§ **Recorded data**

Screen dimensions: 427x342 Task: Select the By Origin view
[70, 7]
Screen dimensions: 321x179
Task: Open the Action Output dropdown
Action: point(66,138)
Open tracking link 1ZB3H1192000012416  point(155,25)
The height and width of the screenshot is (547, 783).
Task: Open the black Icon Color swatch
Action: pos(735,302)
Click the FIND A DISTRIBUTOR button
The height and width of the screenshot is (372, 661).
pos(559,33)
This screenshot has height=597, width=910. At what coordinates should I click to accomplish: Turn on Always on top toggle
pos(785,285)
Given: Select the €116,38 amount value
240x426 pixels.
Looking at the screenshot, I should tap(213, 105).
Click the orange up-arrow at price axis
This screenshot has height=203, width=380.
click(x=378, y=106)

--

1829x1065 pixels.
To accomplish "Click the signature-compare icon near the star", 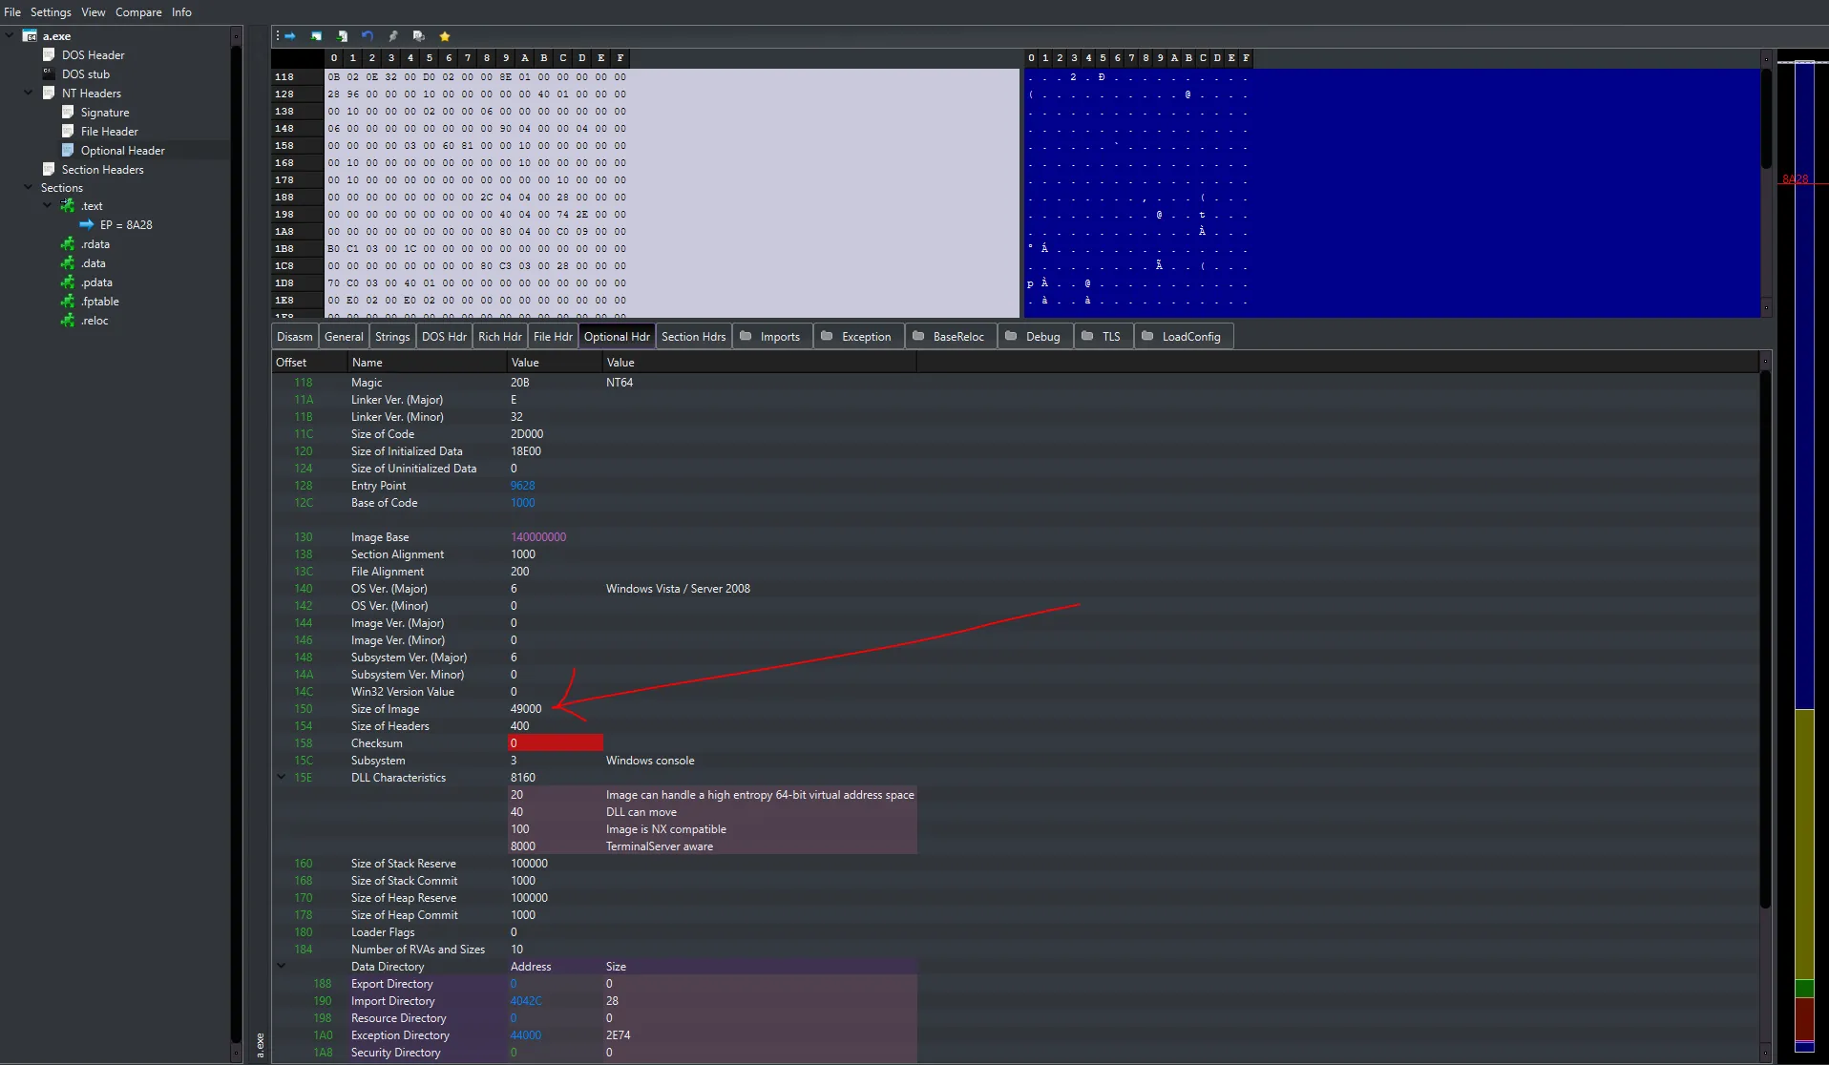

§ **Short problem**
Present the lines of the data between the line containing "Screen dimensions: 427x342" and the line containing "click(x=378, y=106)", inclusive, as a Markdown table with the columns Row and Data line, omitting blank lines.

§ **Task output**
| Row | Data line |
|---|---|
| 1 | Screen dimensions: 427x342 Task: Select the By Origin view |
| 2 | [70, 7] |
| 3 | Screen dimensions: 321x179 |
| 4 | Task: Open the Action Output dropdown |
| 5 | Action: point(66,138) |
| 6 | Open tracking link 1ZB3H1192000012416  point(155,25) |
| 7 | The height and width of the screenshot is (547, 783). |
| 8 | Task: Open the black Icon Color swatch |
| 9 | Action: pos(735,302) |
| 10 | Click the FIND A DISTRIBUTOR button |
| 11 | The height and width of the screenshot is (372, 661). |
| 12 | pos(559,33) |
| 13 | This screenshot has height=597, width=910. At what coordinates should I click to accomplish: Turn on Always on top toggle |
| 14 | pos(785,285) |
| 15 | Given: Select the €116,38 amount value |
| 16 | 240x426 pixels. |
| 17 | Looking at the screenshot, I should tap(213, 105). |
| 18 | Click the orange up-arrow at price axis |
| 19 | This screenshot has height=203, width=380. |
| 20 | click(x=378, y=106) |